Ve böyle bir adamın karşısında benim elimde iğne, iplik.
O gün toplantısı var onun için önemli günlerden biri. Müthiş kendine yoğunlaşmış, saçı, sakalı, gömleği, duruşu ile kendine düşmüş bu adamın blazer’ının düğmesi düşmüş olacak iş değil. Oğlum’un sabahları keyifle izlediği ‘Koş Diego koş’ çizgi filmi gibi ‘koş sevgilim koş’ filmini çekiyorum. Ustalıkla diktiğimi ve işi başardığımı düşünerek gururla veriyorum. Bir öpücük konduruyor bu onun teşekkür edişi.
Çıkması için dört göz bekliyorum, kapıdan uğurlayacağım yanağına öpücük konduracağım ‘ohhh evden çıktı bitti bu telaş atlattık’ diyeceğim ki o ne? Elinde biraz önce sınavdan çıktığımı düşündüğüm dore düğme ile bana bakıyor ‘bunu diktiğine emin misin?’
İkinci kez tamam hemen hallederim diyorum ve kendimden emin bu sefer tamam diyerek ceketi kendisine uzatıyorum. Merasim tekrarlanıyor ve sonunda evden çıkıyor. Kendi kendime gülüyorum komik bir sabah yaşadığımı düşünerek. Akşam eve döndüğünde kapıda bana bakarken; biraz kızgın bir o kadar muzip, bir o kadar da dalga geçerek içeri giriyor.Elinde blazer ’ın düğmesi. – üzülme sevgilim, kalbi aşk dolu, sevgi kelebeği ile evlendim bir terzi ile değil diyor. Kahkahalarla gecemize devam ediyoruz, düğme mi onu kendisi dikiyor bu sefer. Olsun varsın içimizde AŞK olsun hep.
KENDİNLE KALMAK;
Çok uzun zamandır istediğim fakat çeşitli koşturmalar ve sorumluluklardan dolayı vakit ayıramadığım eski arkadaşlarımla olan toplantıya bu sefer katılmalıydım. Kimini seneler vardı ki görmüyordum. Hem kendimi başka ortamda bulmalıydım hem de eski dostlarla sohbete dalmalıydım. İlkokul yıllarına dayanan dostluğumun olduğu arkadaşımla, daha erken buluşup eski anılarımızdan bugüne gelen yolculukta dertleşip sohbete erkenden başlamalıydık.Yaptık da, Moda’dan seyre daldığımız Fenerbahçe burnundaki ışıkların manzarasında kah güldük, kah aramızda olmayanları anarak huzurlu ama buruk hüzün yaşadık.

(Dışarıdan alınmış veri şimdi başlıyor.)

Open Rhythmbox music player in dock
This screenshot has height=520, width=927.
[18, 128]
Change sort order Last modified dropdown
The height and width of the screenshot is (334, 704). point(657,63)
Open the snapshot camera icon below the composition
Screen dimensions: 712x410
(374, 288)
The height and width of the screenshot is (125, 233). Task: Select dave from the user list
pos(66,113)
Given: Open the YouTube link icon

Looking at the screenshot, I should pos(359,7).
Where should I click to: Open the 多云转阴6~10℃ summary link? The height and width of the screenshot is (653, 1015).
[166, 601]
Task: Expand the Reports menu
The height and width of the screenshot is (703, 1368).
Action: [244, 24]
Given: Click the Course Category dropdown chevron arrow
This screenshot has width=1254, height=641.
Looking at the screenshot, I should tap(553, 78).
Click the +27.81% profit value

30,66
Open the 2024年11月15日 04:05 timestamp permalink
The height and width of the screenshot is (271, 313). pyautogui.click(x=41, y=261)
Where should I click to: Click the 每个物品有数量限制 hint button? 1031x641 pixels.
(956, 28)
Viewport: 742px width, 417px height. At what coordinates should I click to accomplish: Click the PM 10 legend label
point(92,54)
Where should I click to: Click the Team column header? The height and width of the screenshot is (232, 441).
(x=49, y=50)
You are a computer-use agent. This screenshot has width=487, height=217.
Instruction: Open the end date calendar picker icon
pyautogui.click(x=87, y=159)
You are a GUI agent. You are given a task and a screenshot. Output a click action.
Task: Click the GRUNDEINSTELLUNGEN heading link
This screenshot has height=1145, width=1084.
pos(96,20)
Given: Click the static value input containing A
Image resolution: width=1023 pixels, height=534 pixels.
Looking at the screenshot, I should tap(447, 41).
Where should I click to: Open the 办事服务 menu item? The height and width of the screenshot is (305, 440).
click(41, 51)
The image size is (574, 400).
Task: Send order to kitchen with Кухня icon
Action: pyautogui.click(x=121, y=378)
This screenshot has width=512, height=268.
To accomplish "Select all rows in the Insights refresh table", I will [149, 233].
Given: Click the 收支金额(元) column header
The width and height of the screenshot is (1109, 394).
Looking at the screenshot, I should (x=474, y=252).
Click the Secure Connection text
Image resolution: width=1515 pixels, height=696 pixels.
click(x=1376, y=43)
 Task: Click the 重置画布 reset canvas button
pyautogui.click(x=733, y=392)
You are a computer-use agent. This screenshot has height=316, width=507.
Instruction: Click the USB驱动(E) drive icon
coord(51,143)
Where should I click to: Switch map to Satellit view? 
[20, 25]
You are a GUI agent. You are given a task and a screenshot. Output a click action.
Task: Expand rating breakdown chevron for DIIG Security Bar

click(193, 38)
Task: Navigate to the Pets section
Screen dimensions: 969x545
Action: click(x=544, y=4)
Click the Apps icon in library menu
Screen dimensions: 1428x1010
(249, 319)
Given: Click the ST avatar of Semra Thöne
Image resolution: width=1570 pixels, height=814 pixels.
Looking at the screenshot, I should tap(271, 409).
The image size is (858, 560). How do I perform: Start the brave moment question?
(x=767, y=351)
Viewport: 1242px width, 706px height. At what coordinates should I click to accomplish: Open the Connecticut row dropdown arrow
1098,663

Bugünkü hayatın üstümüze yüklediği sorumlulukları bir an için arkada bırakıp kendimiz olduk, büyüdüğümüzü unutarak. Senelerdir görmediğimiz arkadaşlarımızla buluştuk. Kimi değişmiş, kimi aynı kalmış arkadaşların, içindeki halen var olan çocuk hallerini keşfettik. Hiçbir şey düşünmeden güldük durduk bazen neye güldüğümüzü bile anlamadık. Kendimleydim, kendimizleydik. Kendimiz için çalınan tatlı anlardı ve her insanın ihtiyaç duyduğu gibi ve mutlaka yapması gereken minik bir hikayeyi oluşturduk.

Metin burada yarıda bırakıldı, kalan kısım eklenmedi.